Stored data
* * *

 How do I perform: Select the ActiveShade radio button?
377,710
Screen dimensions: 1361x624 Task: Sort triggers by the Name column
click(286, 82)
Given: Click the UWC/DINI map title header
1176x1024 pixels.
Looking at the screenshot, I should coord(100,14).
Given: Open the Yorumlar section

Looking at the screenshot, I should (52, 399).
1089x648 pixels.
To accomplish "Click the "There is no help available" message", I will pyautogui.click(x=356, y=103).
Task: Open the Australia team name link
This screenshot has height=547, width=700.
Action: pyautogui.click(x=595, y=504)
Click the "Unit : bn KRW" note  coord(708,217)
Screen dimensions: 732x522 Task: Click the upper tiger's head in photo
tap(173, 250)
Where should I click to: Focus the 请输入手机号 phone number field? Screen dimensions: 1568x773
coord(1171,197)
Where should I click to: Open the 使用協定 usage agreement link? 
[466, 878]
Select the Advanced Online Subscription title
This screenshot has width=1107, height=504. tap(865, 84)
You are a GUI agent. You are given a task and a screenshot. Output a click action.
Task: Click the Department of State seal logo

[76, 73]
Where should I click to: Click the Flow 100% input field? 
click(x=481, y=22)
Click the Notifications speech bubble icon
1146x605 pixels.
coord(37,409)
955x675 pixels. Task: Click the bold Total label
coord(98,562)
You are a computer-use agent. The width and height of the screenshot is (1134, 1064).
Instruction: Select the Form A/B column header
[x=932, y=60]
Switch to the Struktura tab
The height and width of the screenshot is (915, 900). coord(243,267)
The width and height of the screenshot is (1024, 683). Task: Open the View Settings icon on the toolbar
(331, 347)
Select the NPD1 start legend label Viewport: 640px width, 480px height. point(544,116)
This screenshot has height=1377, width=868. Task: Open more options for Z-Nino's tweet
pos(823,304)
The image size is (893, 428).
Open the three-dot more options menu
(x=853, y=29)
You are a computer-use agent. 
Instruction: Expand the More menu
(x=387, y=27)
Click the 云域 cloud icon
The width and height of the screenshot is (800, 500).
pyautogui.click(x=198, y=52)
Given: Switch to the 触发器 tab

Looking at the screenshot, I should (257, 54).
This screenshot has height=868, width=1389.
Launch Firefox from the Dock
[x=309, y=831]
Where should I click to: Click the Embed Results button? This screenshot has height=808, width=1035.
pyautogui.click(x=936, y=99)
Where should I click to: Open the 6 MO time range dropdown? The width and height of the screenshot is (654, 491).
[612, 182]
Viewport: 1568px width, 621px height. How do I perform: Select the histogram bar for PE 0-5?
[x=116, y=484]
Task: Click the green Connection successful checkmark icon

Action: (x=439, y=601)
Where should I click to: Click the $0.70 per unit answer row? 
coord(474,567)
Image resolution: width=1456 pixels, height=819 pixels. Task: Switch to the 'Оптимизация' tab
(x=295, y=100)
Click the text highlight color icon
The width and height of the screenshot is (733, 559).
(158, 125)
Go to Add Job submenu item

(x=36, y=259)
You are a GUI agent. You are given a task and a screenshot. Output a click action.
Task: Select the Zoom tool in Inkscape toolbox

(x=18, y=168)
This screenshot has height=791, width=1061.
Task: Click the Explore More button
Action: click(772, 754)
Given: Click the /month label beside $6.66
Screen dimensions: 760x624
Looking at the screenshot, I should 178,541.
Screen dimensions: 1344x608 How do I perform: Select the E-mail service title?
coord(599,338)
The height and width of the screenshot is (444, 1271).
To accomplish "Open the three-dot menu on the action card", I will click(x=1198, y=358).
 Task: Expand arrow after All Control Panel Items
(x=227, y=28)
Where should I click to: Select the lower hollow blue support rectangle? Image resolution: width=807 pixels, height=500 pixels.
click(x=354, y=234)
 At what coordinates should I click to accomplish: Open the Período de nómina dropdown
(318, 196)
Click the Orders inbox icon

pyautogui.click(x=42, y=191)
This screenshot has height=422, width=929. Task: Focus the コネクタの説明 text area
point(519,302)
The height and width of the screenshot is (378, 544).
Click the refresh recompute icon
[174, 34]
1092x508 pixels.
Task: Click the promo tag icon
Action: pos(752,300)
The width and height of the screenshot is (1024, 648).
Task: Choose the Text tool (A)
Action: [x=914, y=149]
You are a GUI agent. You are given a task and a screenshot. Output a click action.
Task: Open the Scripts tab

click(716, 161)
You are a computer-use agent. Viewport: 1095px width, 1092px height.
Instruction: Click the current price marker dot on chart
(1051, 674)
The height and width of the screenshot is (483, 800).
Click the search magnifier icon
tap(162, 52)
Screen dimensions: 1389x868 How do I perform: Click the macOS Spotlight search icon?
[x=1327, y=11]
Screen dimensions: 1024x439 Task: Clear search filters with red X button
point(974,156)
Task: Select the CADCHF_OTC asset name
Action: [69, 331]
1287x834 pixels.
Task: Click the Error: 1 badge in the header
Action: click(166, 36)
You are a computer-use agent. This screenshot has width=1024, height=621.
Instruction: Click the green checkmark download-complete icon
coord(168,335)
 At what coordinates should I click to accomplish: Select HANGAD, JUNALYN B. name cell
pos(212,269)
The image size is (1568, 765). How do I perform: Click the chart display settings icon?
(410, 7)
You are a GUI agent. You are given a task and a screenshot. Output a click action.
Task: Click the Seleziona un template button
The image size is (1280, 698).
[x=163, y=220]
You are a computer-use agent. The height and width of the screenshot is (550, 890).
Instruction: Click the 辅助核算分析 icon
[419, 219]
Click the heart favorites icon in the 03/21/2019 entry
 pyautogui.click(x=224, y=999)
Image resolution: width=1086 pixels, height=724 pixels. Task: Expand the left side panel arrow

* * *

## What this task involves
Please repeat each entry. Keep every word the same.

## Task output
 How do I perform: Select the ActiveShade radio button?
377,710
Screen dimensions: 1361x624 Task: Sort triggers by the Name column
click(286, 82)
Given: Click the UWC/DINI map title header
1176x1024 pixels.
Looking at the screenshot, I should coord(100,14).
Given: Open the Yorumlar section

Looking at the screenshot, I should (52, 399).
1089x648 pixels.
To accomplish "Click the "There is no help available" message", I will pyautogui.click(x=356, y=103).
Task: Open the Australia team name link
This screenshot has height=547, width=700.
Action: pyautogui.click(x=595, y=504)
Click the "Unit : bn KRW" note  coord(708,217)
Screen dimensions: 732x522 Task: Click the upper tiger's head in photo
tap(173, 250)
Where should I click to: Focus the 请输入手机号 phone number field? Screen dimensions: 1568x773
coord(1171,197)
Where should I click to: Open the 使用協定 usage agreement link? 
[466, 878]
Select the Advanced Online Subscription title
This screenshot has width=1107, height=504. tap(865, 84)
You are a GUI agent. You are given a task and a screenshot. Output a click action.
Task: Click the Department of State seal logo

[76, 73]
Where should I click to: Click the Flow 100% input field? 
click(x=481, y=22)
Click the Notifications speech bubble icon
1146x605 pixels.
coord(37,409)
955x675 pixels. Task: Click the bold Total label
coord(98,562)
You are a computer-use agent. The width and height of the screenshot is (1134, 1064).
Instruction: Select the Form A/B column header
[x=932, y=60]
Switch to the Struktura tab
The height and width of the screenshot is (915, 900). coord(243,267)
The width and height of the screenshot is (1024, 683). Task: Open the View Settings icon on the toolbar
(331, 347)
Select the NPD1 start legend label Viewport: 640px width, 480px height. point(544,116)
This screenshot has height=1377, width=868. Task: Open more options for Z-Nino's tweet
pos(823,304)
The image size is (893, 428).
Open the three-dot more options menu
(x=853, y=29)
You are a computer-use agent. 
Instruction: Expand the More menu
(x=387, y=27)
Click the 云域 cloud icon
The width and height of the screenshot is (800, 500).
pyautogui.click(x=198, y=52)
Given: Switch to the 触发器 tab

Looking at the screenshot, I should (257, 54).
This screenshot has height=868, width=1389.
Launch Firefox from the Dock
[x=309, y=831]
Where should I click to: Click the Embed Results button? This screenshot has height=808, width=1035.
pyautogui.click(x=936, y=99)
Where should I click to: Open the 6 MO time range dropdown? The width and height of the screenshot is (654, 491).
[612, 182]
Viewport: 1568px width, 621px height. How do I perform: Select the histogram bar for PE 0-5?
[x=116, y=484]
Task: Click the green Connection successful checkmark icon

Action: (x=439, y=601)
Where should I click to: Click the $0.70 per unit answer row? 
coord(474,567)
Image resolution: width=1456 pixels, height=819 pixels. Task: Switch to the 'Оптимизация' tab
(x=295, y=100)
Click the text highlight color icon
The width and height of the screenshot is (733, 559).
(158, 125)
Go to Add Job submenu item

(x=36, y=259)
You are a GUI agent. You are given a task and a screenshot. Output a click action.
Task: Select the Zoom tool in Inkscape toolbox

(x=18, y=168)
This screenshot has height=791, width=1061.
Task: Click the Explore More button
Action: click(772, 754)
Given: Click the /month label beside $6.66
Screen dimensions: 760x624
Looking at the screenshot, I should 178,541.
Screen dimensions: 1344x608 How do I perform: Select the E-mail service title?
coord(599,338)
The height and width of the screenshot is (444, 1271).
To accomplish "Open the three-dot menu on the action card", I will click(x=1198, y=358).
 Task: Expand arrow after All Control Panel Items
(x=227, y=28)
Where should I click to: Select the lower hollow blue support rectangle? Image resolution: width=807 pixels, height=500 pixels.
click(x=354, y=234)
 At what coordinates should I click to accomplish: Open the Período de nómina dropdown
(318, 196)
Click the Orders inbox icon

pyautogui.click(x=42, y=191)
This screenshot has height=422, width=929. Task: Focus the コネクタの説明 text area
point(519,302)
The height and width of the screenshot is (378, 544).
Click the refresh recompute icon
[174, 34]
1092x508 pixels.
Task: Click the promo tag icon
Action: pos(752,300)
The width and height of the screenshot is (1024, 648).
Task: Choose the Text tool (A)
Action: [x=914, y=149]
You are a GUI agent. You are given a task and a screenshot. Output a click action.
Task: Open the Scripts tab

click(716, 161)
You are a computer-use agent. Viewport: 1095px width, 1092px height.
Instruction: Click the current price marker dot on chart
(1051, 674)
The height and width of the screenshot is (483, 800).
Click the search magnifier icon
tap(162, 52)
Screen dimensions: 1389x868 How do I perform: Click the macOS Spotlight search icon?
[x=1327, y=11]
Screen dimensions: 1024x439 Task: Clear search filters with red X button
point(974,156)
Task: Select the CADCHF_OTC asset name
Action: [69, 331]
1287x834 pixels.
Task: Click the Error: 1 badge in the header
Action: click(166, 36)
You are a computer-use agent. This screenshot has width=1024, height=621.
Instruction: Click the green checkmark download-complete icon
coord(168,335)
 At what coordinates should I click to accomplish: Select HANGAD, JUNALYN B. name cell
pos(212,269)
The image size is (1568, 765). How do I perform: Click the chart display settings icon?
(410, 7)
You are a GUI agent. You are given a task and a screenshot. Output a click action.
Task: Click the Seleziona un template button
The image size is (1280, 698).
[x=163, y=220]
You are a computer-use agent. The height and width of the screenshot is (550, 890).
Instruction: Click the 辅助核算分析 icon
[419, 219]
Click the heart favorites icon in the 03/21/2019 entry
 pyautogui.click(x=224, y=999)
Image resolution: width=1086 pixels, height=724 pixels. Task: Expand the left side panel arrow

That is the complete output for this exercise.